12. You are too busy criticizing the best-selling books that you are reading to write something better.
I hardly read best-selling books; no problem.
13. You don’t know what to do with a blank page.
Well, that’s true, but reading and following newsfeeds, that’s seldom an issue for long.
14. You don’t know how to turn off your internal editor.
Definitely correct. But I write anyway.
15. You talk a good game, but you don’t play it.
Actually, no.
16. You need to do a little planning and research before you start.
I’m ALWAYS planning. At any given time I might have three or four blog posts in mind. If I DON’T, THEN I worry.
17. You don’t actually like writing. You like having written. (Join the club.)
Oddly enough, no. I find that in the act of writing, it always changes, which I find to be quite informative. It hones my thought process. I mean, it’s not that I LIKE to write, but rather I NEED to.
18. You need to write the first line of the next chapter before leaving for the day.
That is true, and I usually do.
19. You need to spend time remembering what it is you love about writing.
No.
20. You have convinced yourself that you need 2 hours to write and don’t know how to use the 20-minute chunks you actually have.
I don’t need two hours. But I really like 30 minutes. Otherwise, I end up doing memes like this!
21. You don’t have notebooks scattered through the house, including in the bathroom, to jot down inspiration.
Actually, my process involves lots of e-mail, to myself. I think of something, or I see something on TV or read something in an e-mail, I send it to myself, and mark it, USE IT! Sometimes I actually do.
***
The title came in part from me doing some math problem Arthur posted on Facebook (my age X 7 X 1443) with the product repeating my age thrice (606060).
Roger: Did the math with a pencil. FWIW.
Jason: Pencil? What’s a pencil?
Arthur: It’s similar to a stylus for a tablet or smartphone. Only without electricity.
Roger: It’s this graphite stick encased in wood.
Mine’s not on the list: “I don’t write because I have difficulty believing anybody is actually interested in what I have to say.” 🙂
Chris – and you would be wrong.
Number 1 definitely hits home. People are always telling me to give up on writing or saying things like, “Your blog’s just okay, not good. You should do something else,” or, “Maybe you’re not as good as you think you are.” For some reason, others take it upon themselves to try and dictate what we do instead of writing…

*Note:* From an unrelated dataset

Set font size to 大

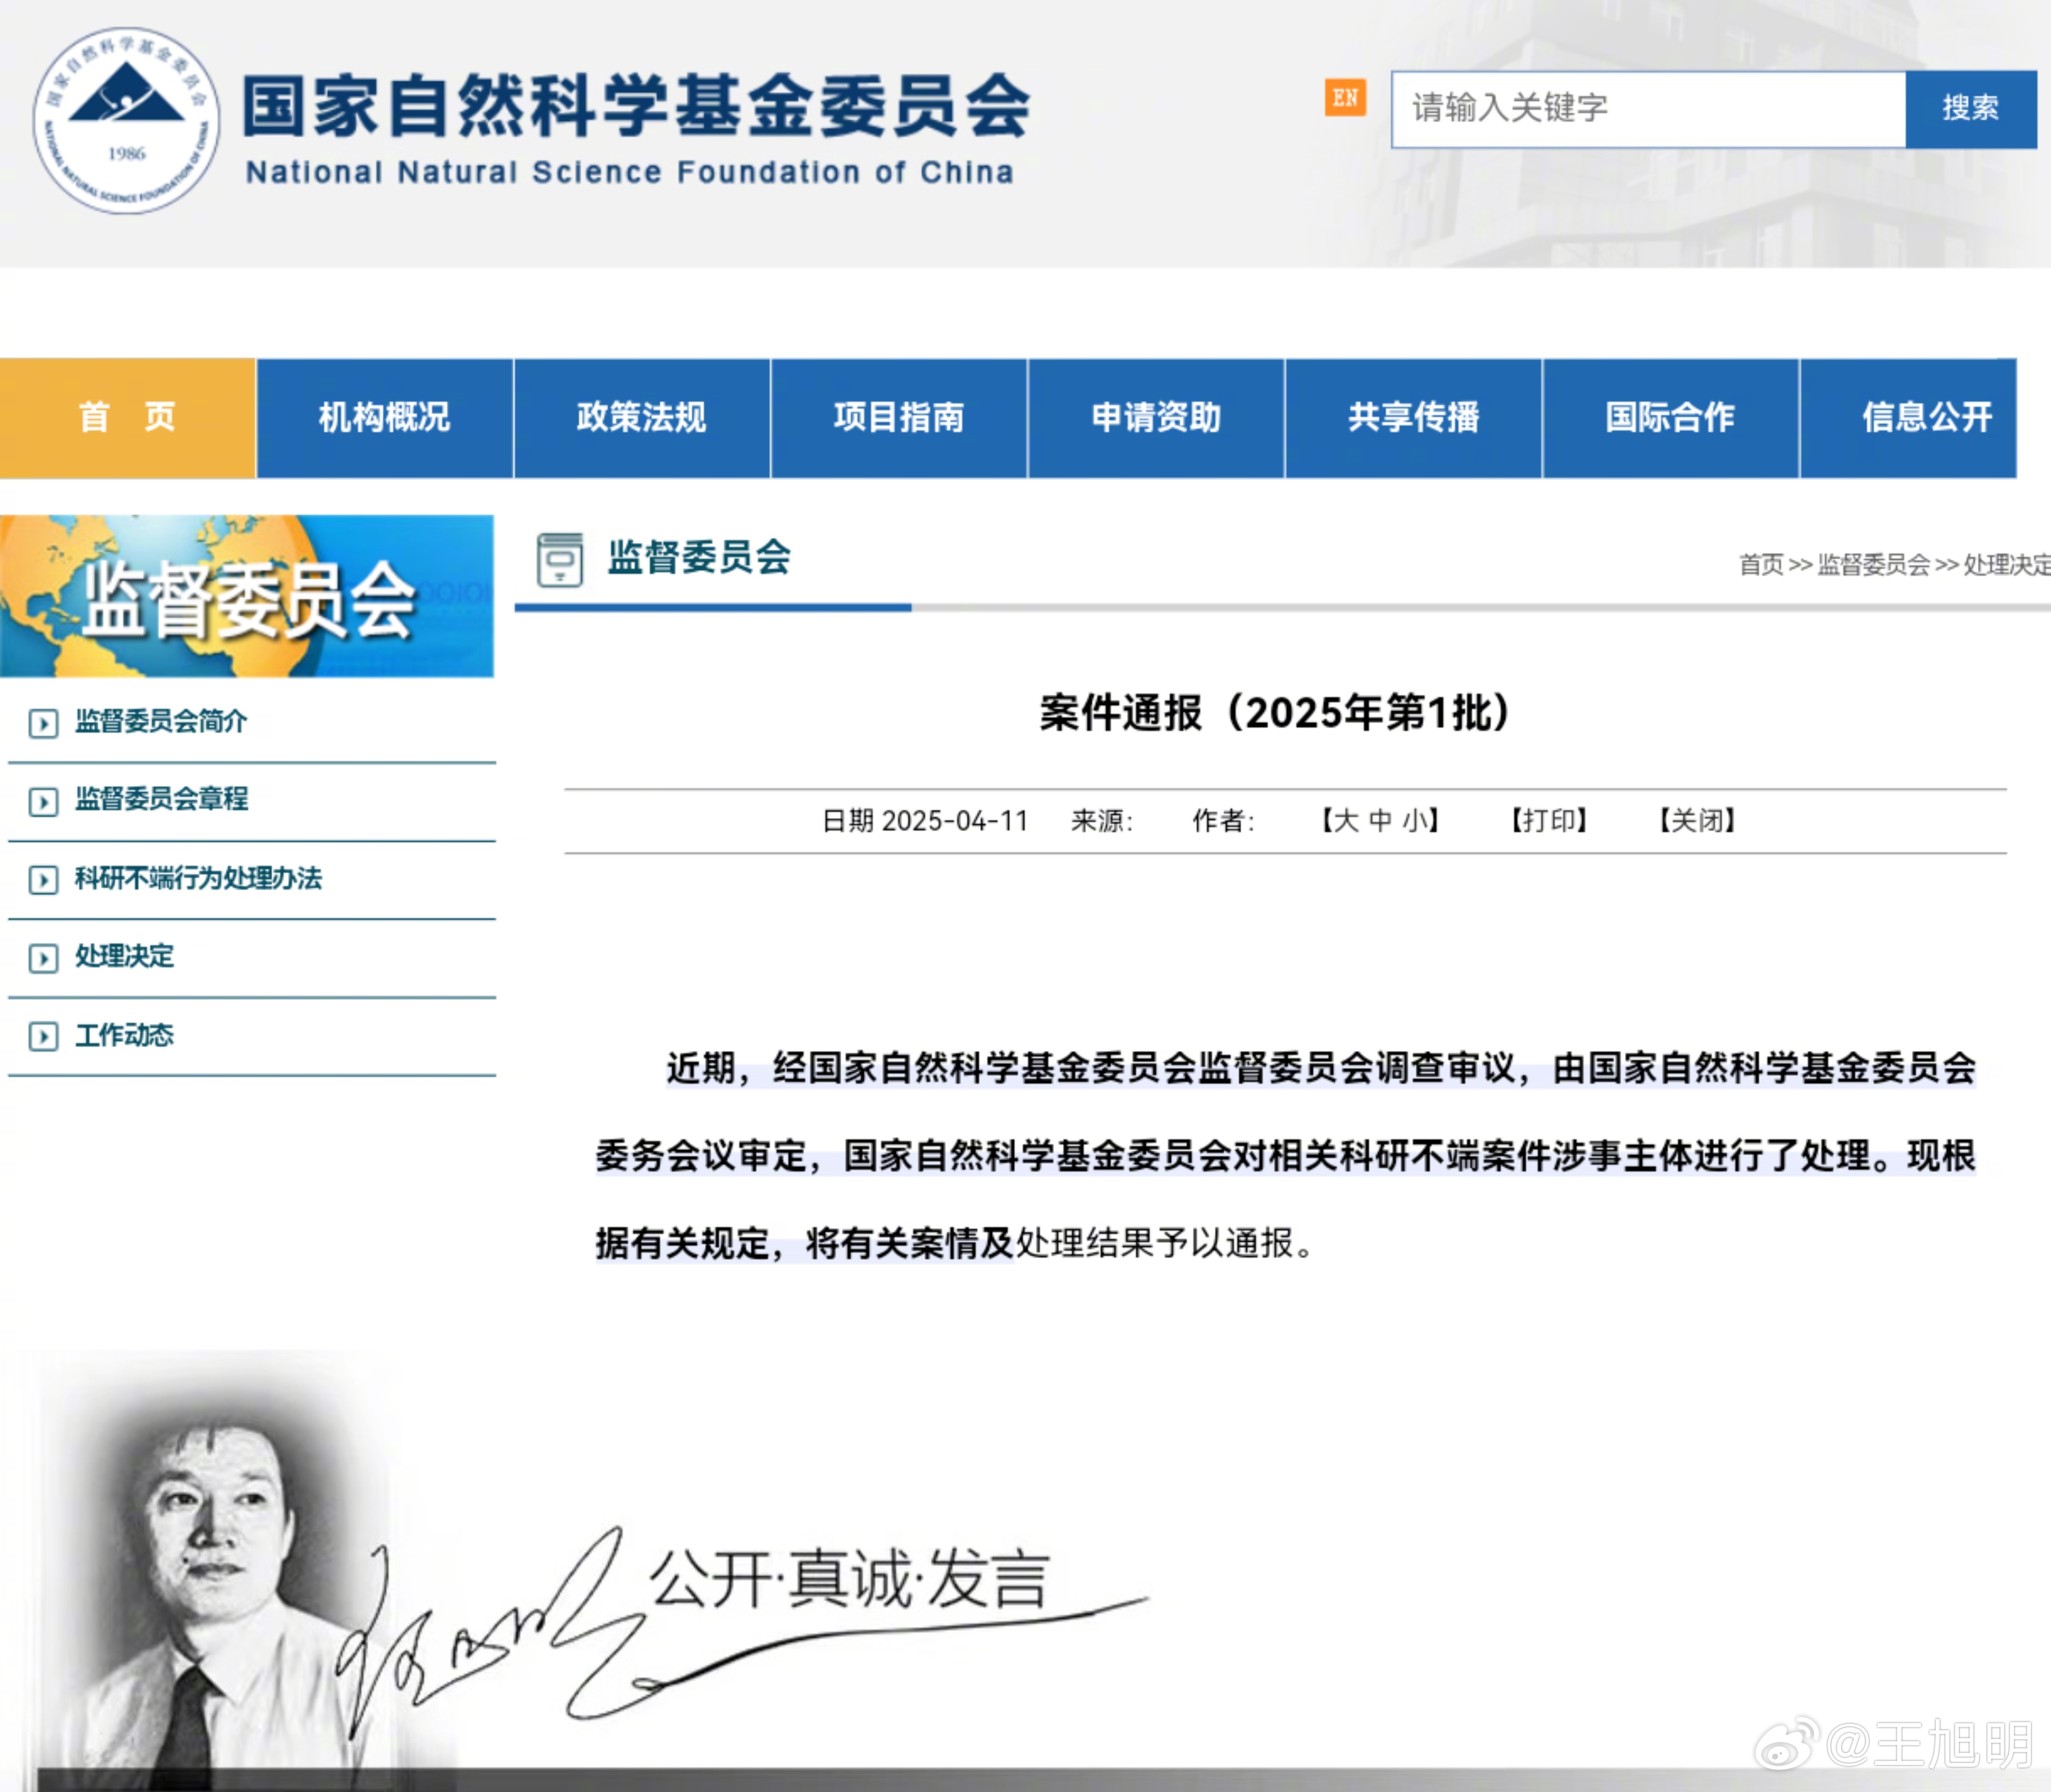click(1346, 821)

Anyway, great post, Roger.
That’s the beauty of writing. The people I encounter on a daily basis rarely want to hear what I have to say about anything. But once I write it down it becomes important and notable. (See Biloxi blues by Neil Simon.) And the beauty of the internet is that you don’t have to convince anyone that your writing is important enough to disseminate. All you have to do is write what you honestly think, make it readable, and sure enough you’ll find an audience out there. But I still wonder how Roger finds the time to do all that high quality breakfast blogging.
Last night, I woke up at 2 a.m., couldn’t sleep, wrote a blogpost, slept until 8:15. That’s one way I can write.
there’s some good stuff in here too — http://www.guardian.co.uk/books/2010/feb/20/ten-rules-for-writing-fiction-part-one
One of the better writing spaces, I’ve discovered, is while being stuck in traffic. (It’s not like I’m doing anything else for the next 35 seconds to four minutes.)
MDS – Good stuff.
Steve – one of the items on MDS’s list was from Anne Enright: “Only bad writers think that their work is really good.” So don’t bother listening to THEM.
Chaz- I compose a lot in the shower. Not writing down composing – don’t have waterproof paper – but thinking composing. Which keeps me relatively clean as well.
Hmmm….I think I resemble most of these remarks!